High-protein meal plan with baked chicken, salmon, and roasted vegetables for easy, wholesome weekly meals.
# What You’ll Need:
→ Proteins
01 - 2 boneless, skinless chicken breasts (about 300 g)
02 - 2 salmon fillets (about 300 g)
→ Vegetables
03 - 1 large broccoli head, cut into florets
04 - 2 medium zucchini, sliced
05 - 1 red bell pepper, sliced
06 - 150 g cherry tomatoes, halved
07 - 100 g baby spinach
→ Pantry & Seasonings
08 - 2 tbsp olive oil
09 - 1 tbsp lemon juice
10 - 2 garlic cloves, minced
11 - 1 tsp smoked paprika
12 - 1 tsp dried oregano
13 - 1/2 tsp chili flakes (optional)
14 - Salt and black pepper, to taste
→ Garnishes
15 - 1 tbsp fresh parsley, chopped
16 - Lemon wedges, for serving
# How to Make It:
01 - Preheat oven to 200°C (400°F).
02 - Place chicken breasts on one side of a baking tray and salmon fillets on the other. Drizzle with 1 tbsp olive oil, lemon juice, and season with salt, pepper, smoked paprika, and half the oregano.

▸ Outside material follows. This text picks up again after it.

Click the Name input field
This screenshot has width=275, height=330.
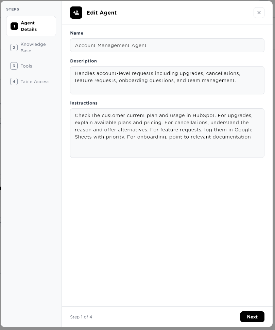coord(167,45)
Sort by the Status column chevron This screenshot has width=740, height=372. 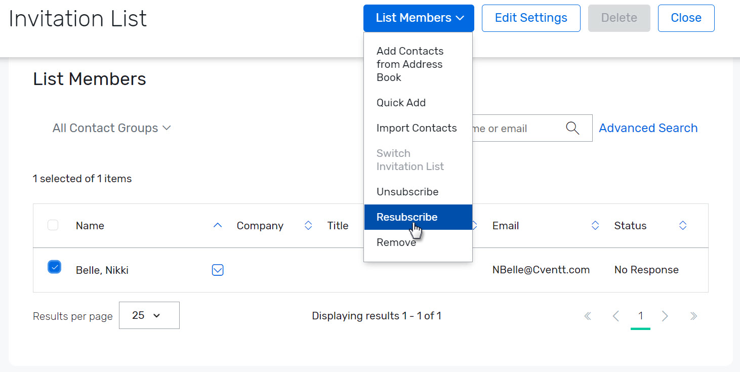683,226
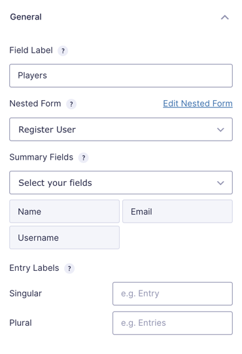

03 - Arrange broccoli, zucchini, red bell pepper, and cherry tomatoes around the proteins. Drizzle with remaining olive oil, sprinkle with garlic, remaining oregano, and chili flakes if using. Toss vegetables gently to coat.
04 - Bake for 20–25 minutes, or until chicken is cooked through (internal temp 74°C/165°F) and salmon flakes easily.
05 - While baking, sauté baby spinach in a non-stick skillet with a pinch of salt for 1–2 minutes until wilted.
06 - Divide chicken, salmon, and roasted vegetables among four meal prep containers. Add sautéed spinach to each.
07 - Garnish with fresh parsley and serve with lemon wedges.